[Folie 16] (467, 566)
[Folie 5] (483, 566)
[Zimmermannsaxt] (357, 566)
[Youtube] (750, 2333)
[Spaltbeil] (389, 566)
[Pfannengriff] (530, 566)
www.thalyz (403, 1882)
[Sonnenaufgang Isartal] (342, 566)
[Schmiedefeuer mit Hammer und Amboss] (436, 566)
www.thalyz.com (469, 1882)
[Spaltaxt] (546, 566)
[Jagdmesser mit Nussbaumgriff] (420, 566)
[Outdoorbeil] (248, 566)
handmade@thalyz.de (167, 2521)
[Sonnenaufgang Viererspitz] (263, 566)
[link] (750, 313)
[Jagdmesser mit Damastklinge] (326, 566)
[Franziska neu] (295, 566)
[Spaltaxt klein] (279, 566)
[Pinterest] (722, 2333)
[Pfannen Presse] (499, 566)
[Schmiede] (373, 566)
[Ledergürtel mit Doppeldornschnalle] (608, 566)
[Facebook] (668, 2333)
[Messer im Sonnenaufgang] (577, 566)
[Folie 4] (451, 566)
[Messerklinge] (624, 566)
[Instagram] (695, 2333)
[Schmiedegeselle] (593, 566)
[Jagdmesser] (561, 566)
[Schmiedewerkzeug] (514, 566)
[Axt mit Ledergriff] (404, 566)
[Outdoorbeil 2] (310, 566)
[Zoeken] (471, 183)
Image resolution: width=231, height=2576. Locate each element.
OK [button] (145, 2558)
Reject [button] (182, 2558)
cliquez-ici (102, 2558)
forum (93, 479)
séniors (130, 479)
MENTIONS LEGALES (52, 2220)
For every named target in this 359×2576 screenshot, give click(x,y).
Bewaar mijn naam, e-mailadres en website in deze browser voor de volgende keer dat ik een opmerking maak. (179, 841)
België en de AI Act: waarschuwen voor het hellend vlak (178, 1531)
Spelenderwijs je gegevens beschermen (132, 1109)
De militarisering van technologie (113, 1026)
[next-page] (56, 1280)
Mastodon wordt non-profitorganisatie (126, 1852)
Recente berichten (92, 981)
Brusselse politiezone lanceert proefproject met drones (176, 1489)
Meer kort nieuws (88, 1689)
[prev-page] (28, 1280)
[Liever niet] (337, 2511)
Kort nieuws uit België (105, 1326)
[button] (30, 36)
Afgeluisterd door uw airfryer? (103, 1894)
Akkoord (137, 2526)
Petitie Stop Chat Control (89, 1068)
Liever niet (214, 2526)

----------------------------------------

--- AIM OF THE EXERCISE ---
Beginning with the line that has "[link] (750, 313)" and ending with the line that has "[Jagdmesser] (561, 566)", set down the lines above exactly and include no others.

--- TASK ANSWER ---
[link] (750, 313)
[Jagdmesser mit Damastklinge] (326, 566)
[Franziska neu] (295, 566)
[Spaltaxt klein] (279, 566)
[Pinterest] (722, 2333)
[Pfannen Presse] (499, 566)
[Schmiede] (373, 566)
[Ledergürtel mit Doppeldornschnalle] (608, 566)
[Facebook] (668, 2333)
[Messer im Sonnenaufgang] (577, 566)
[Folie 4] (451, 566)
[Messerklinge] (624, 566)
[Instagram] (695, 2333)
[Schmiedegeselle] (593, 566)
[Jagdmesser] (561, 566)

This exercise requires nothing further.